■ **GOAL**:
Rewrite the entries below, swapping every "agent" for "assistant" and leaving all other text unchanged. Omit the pictures from your answer.

■ **INPUT ROWS**:
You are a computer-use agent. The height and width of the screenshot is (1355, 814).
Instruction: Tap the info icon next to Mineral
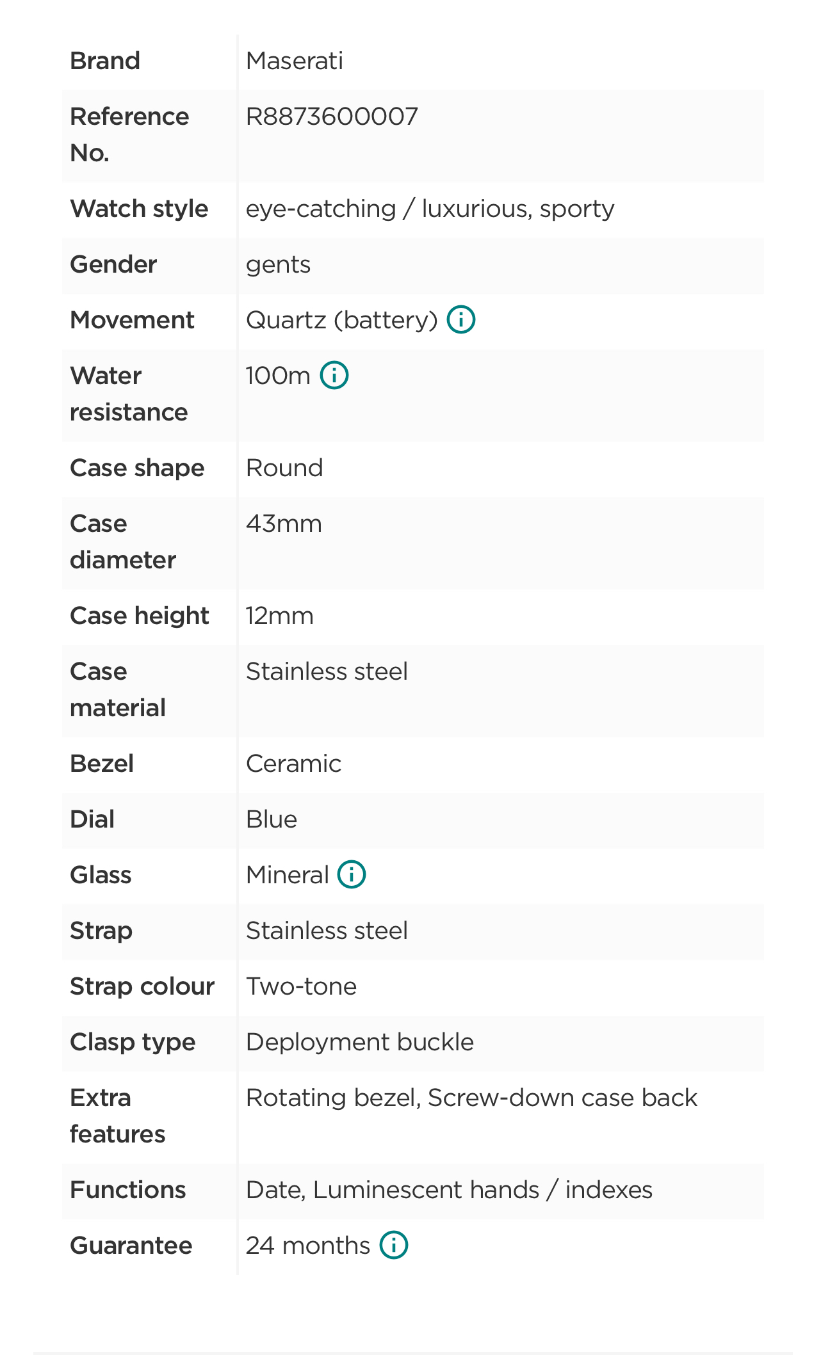(x=351, y=874)
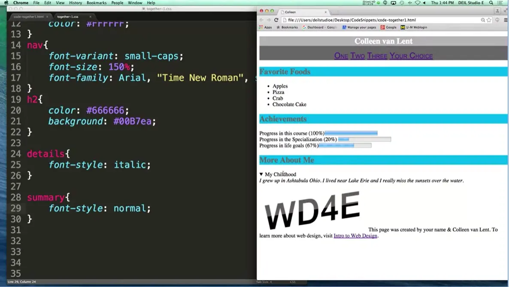Click the Google bookmark in the bookmarks bar
This screenshot has height=287, width=509.
tap(388, 27)
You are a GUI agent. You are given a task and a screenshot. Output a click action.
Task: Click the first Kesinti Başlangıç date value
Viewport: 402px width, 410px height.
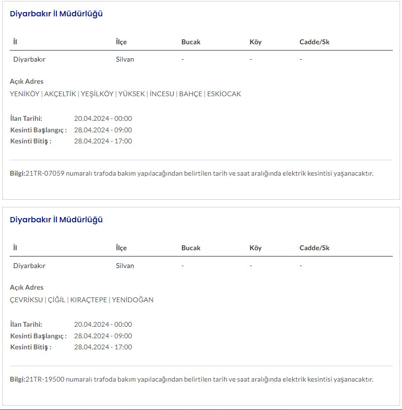(103, 130)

■ **THE RESPONSE**:
You are a computer-use assistant. The height and width of the screenshot is (1355, 814).
Instruction: Tap the info icon next to Mineral
(x=351, y=874)
Click the Google bookmark in the bookmarks bar
This screenshot has height=287, width=509.
tap(388, 27)
You are a GUI assistant. You are given a task and a screenshot. Output a click action.
Task: Click the first Kesinti Başlangıç date value
Viewport: 402px width, 410px height.
(103, 130)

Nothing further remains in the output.